September 20, 2019
There was a 32% reduction in ovarian cancer risk among women who had ever used an IUD compared with never users.
The finding confirms results of other, smaller studies, senior author Saketh Guntupalli, MD, director of gynecologic oncology at the University of Colorado School of Medicine and UC Health Hospital, Denver, told Medscape Medical News.
"This is the first meta-analysis or large grouping of data that show that, potentially, women who use an IUD for birth control instead of oral contraception have a reduced risk of developing ovarian cancer later in life," Guntapalli said.
"Women who have a higher risk of ovarian cancer, or who are worried about ovarian cancer, might choose the IUD for contraception, and we think that these data will provoke a discussion of its merits," he said.
However, another expert noted that oral contraceptive pills are already known to reduce the risk of ovarian cancer, by about 50%.
Guntapali added that he hopes that this new study "will prompt talks between women and their health care providers about what method of birth control is best for them."
The review was published online September 10 in Obstetrics & Gynecology.
For their study, Guntupalli and colleagues searched MEDLINE, EMBASE, Cochrane Library, and Web of Science Core Collection databases from inception to June 2018.
They identified 564 reports of an association between IUD use and ovarian cancer, but eliminated the vast majority of them because they were case reports or had other limitations.
Ultimately, they decided to use 11 studies for the meta-analysis.
Of these, 9 were case control studies with a total of 4484 incident cases of ovarian cancer and 9107 women who did not have a diagnosis of ovarian cancer.
When considering the case-control studies separately from the cohort studies, the summary odds ratio (OR) association between "ever use" of an IUD and incident ovarian cancer was 0.68 (95% confidence interval [CI], 0.55 - 0.85).
The two cohort studies included data from 649 patients with ovarian cancer, compared with 173,928 women not diagnosed with ovarian cancer. The summary OR for ovarian cancer among women who used an IUD was 0.66 (95% CI, 0.52 - 0.84).
How Is an IUD Protective?
There are two different kinds of IUDs: one is hormonal and the other is metal, Guntupalli explained.
The copper IUD causes a low-grade inflammatory response within the female reproductive tract.
"New data shows that immune cells are very much involved in cancer surveillance and cancer screening within the host. As a result, we think that those immune cells may be killing off the precancerous cells," he said.
An important limitation of the review is the lack of data on duration of IUD use.
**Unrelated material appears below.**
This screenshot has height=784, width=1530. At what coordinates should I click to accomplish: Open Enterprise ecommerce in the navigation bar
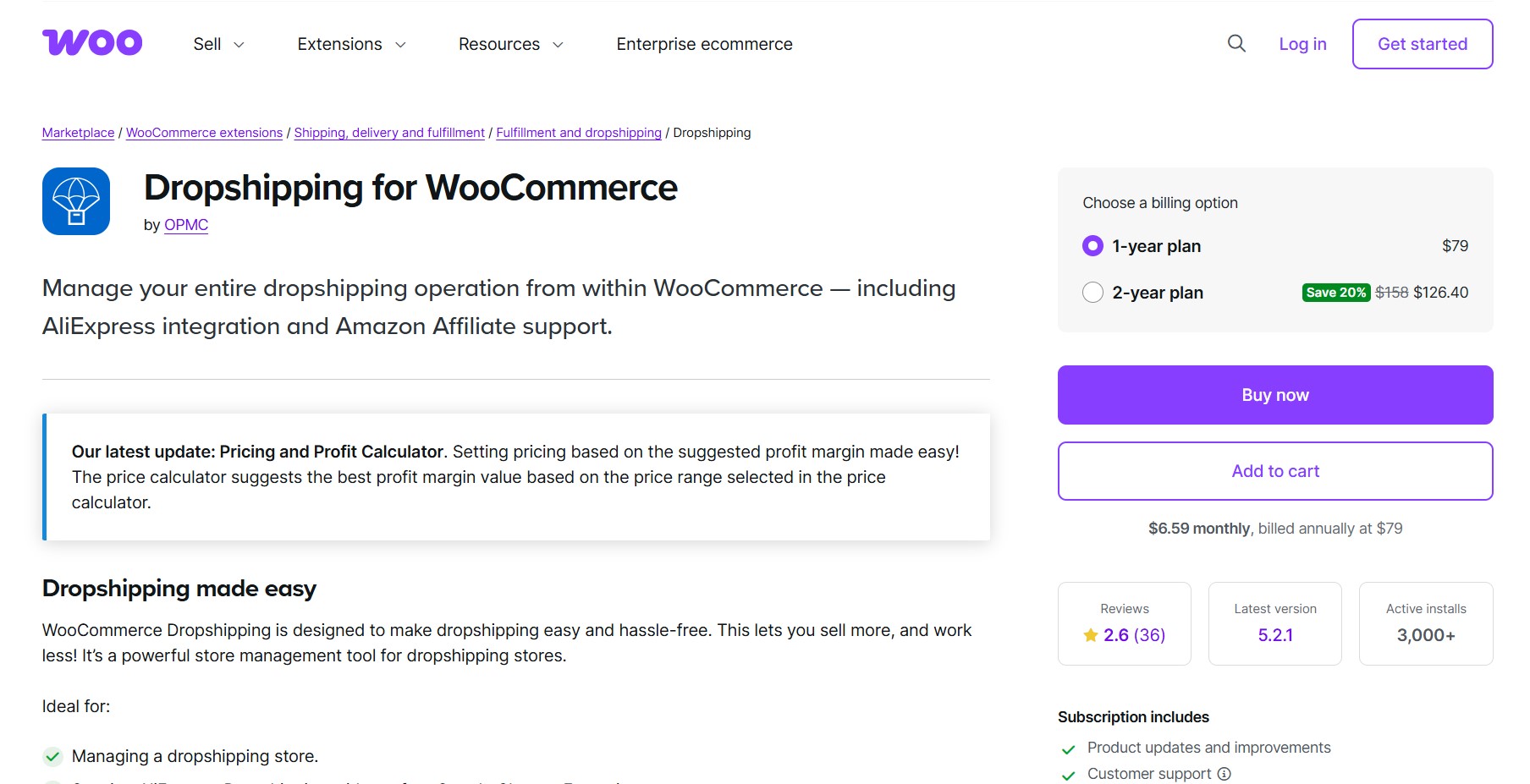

"How long does a woman need to use an IUD for her risk to be reduced? Unfortunately, we could not answer that question in our review. There was no temporal relationship that we were able to abstract," Guntupalli said.
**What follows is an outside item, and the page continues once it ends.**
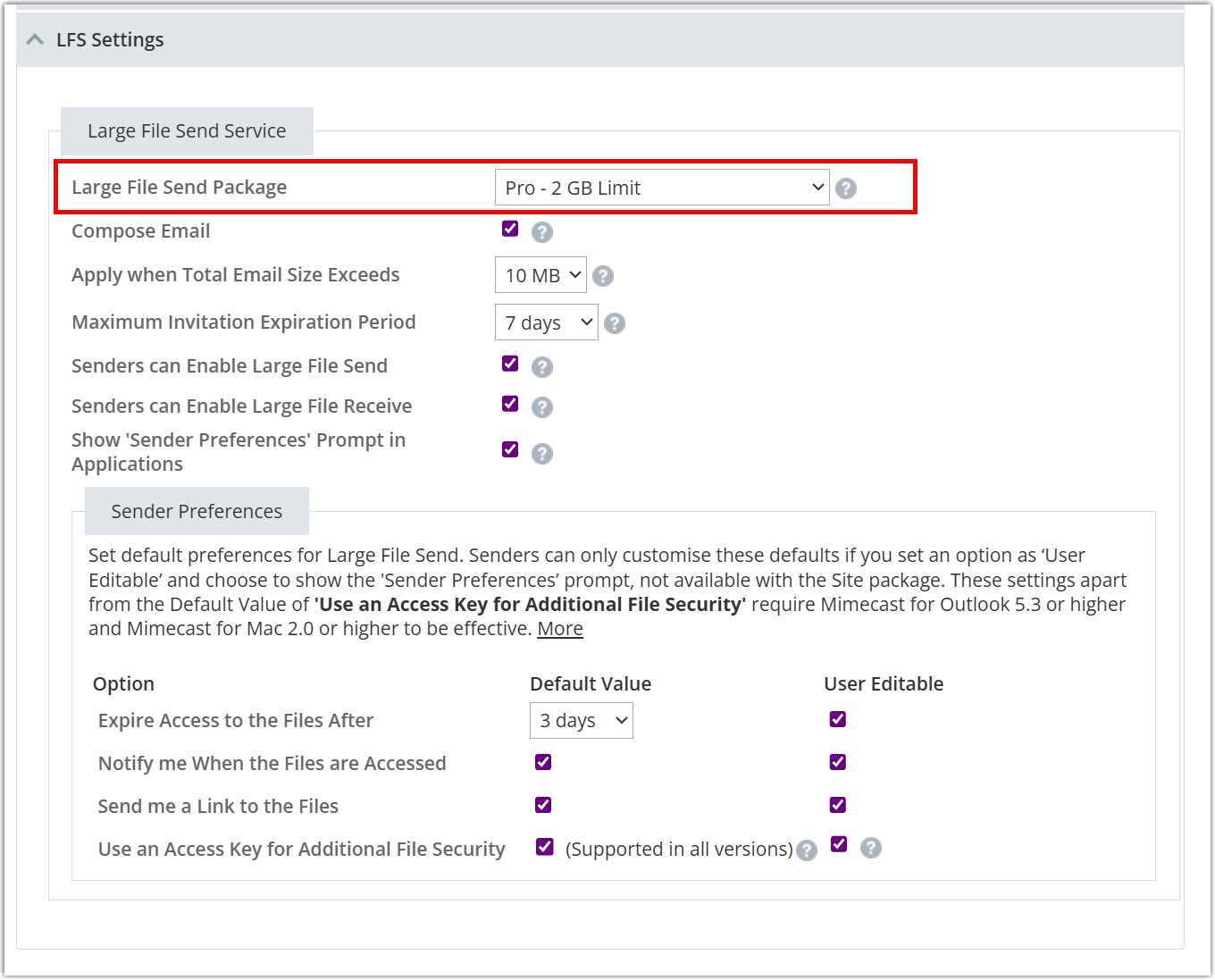
Task: Change the Maximum Invitation Expiration Period dropdown
Action: [546, 322]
Approached for comment, Gary S. Leiserowitz, MD, chair of the Department of Obstetrics and Gynecology at University of California Davis School of Medicine in Sacramento, told Medscape Medical News that how an IUD protects against ovarian cancer is really not known.
"The possible mechanisms they suggest in the paper are all speculative," Leiserowitz said, "because, to my knowledge, nobody knows.
"One of the possibilities here is that some women who have IUDs may not ovulate consistently, which is probably the mechanism by which oral contraceptives decrease the risk of ovarian cancer. It has been known for a long time that the use of oral contraceptives has been associated with a 50% decreased risk of developing ovarian cancer, and it has also been known that tubal ligation also decreases the risk of ovarian cancer."
Leiserowitz, who was not involved with the review/meta-analysis, agreed that the lack of data about duration of IUD use is an important issue.
"One of the things that happens when you do these association studies is trying to understand the dosage relationship," he explained. "These studies don't give you that information."
Leiserowitz agreed with Guntupalli that he would like to see IUDs mentioned as an option for birth control.
"We currently have discussions with patients about use of oral contraceptives in an attempt to decrease their risk of developing ovarian cancer. So, especially in women who have a known genetic mutation, like BRCA1 and BRCA2, if they are not yet ready to have risk-reduction surgery, use of an IUD could be mentioned, either before or in between pregnancies," he said.
Guntupalli and Leiserowitz have disclosed no relevant financial relationships.